- Screenshot grounding data:
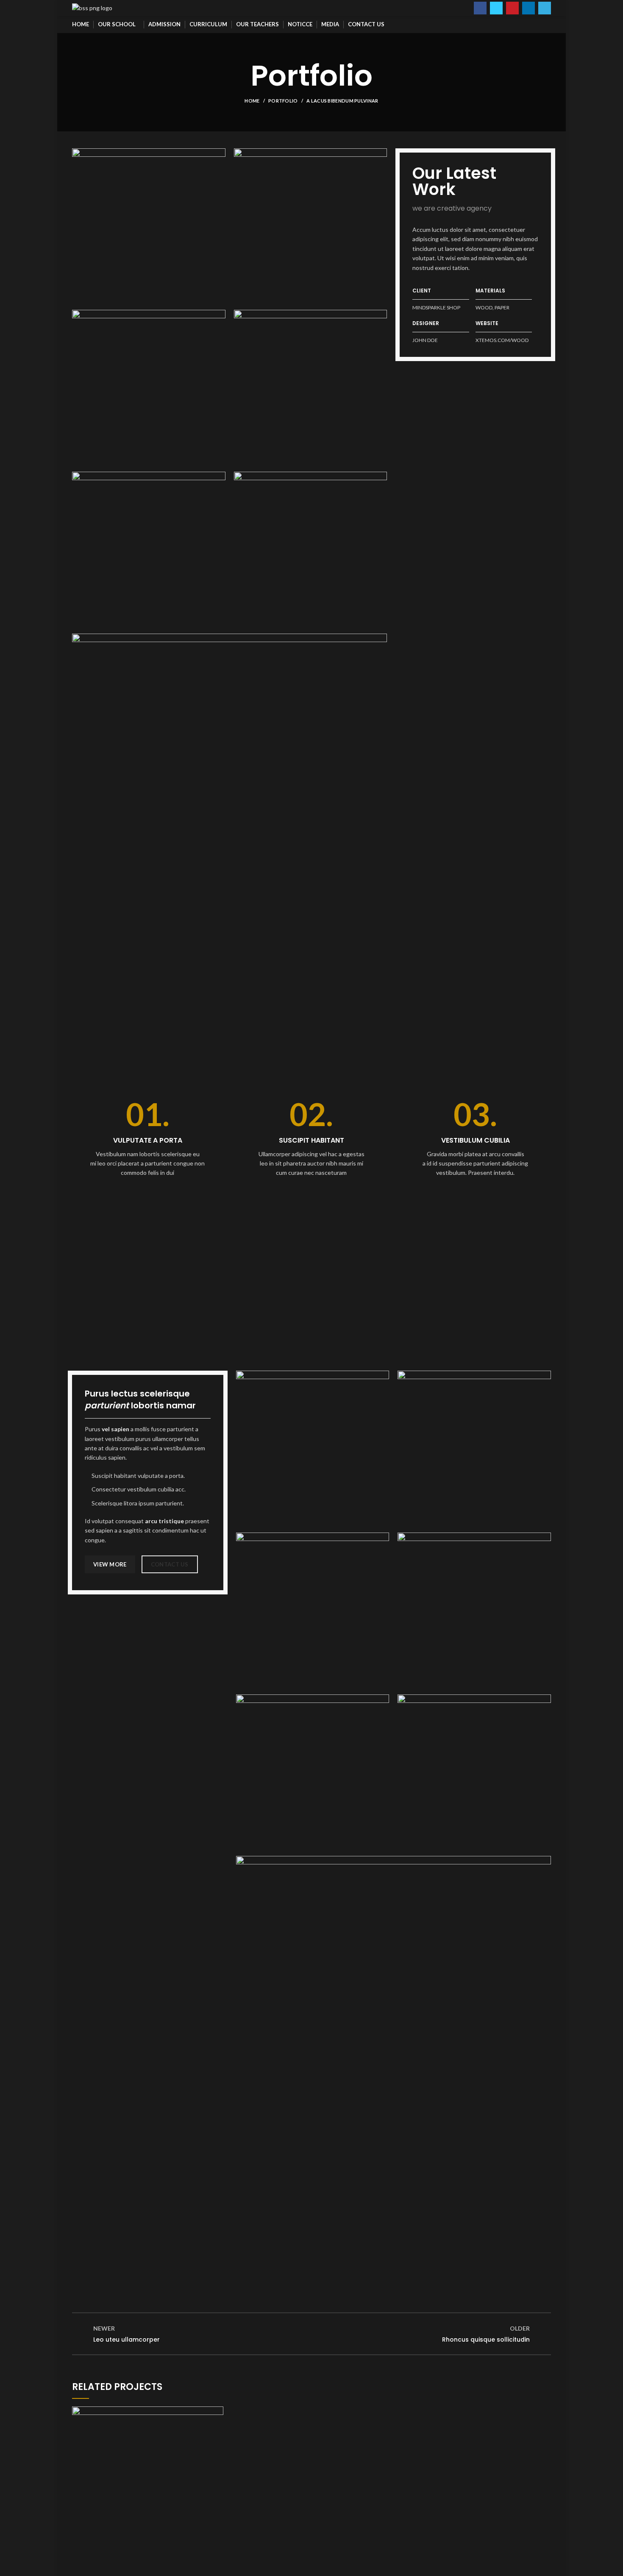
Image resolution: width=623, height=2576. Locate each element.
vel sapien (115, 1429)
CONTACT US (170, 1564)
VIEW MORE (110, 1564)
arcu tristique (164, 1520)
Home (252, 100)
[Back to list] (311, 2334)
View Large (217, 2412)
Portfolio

- TASK PROMPT: An exact reproduction of the data is needed, with no pictures included.

- EXERCISE SOLUTION:
Image resolution: width=623, height=2576. Locate each element.
vel sapien (115, 1429)
CONTACT US (170, 1564)
VIEW MORE (110, 1564)
arcu tristique (164, 1520)
Home (252, 100)
[Back to list] (311, 2334)
View Large (217, 2412)
Portfolio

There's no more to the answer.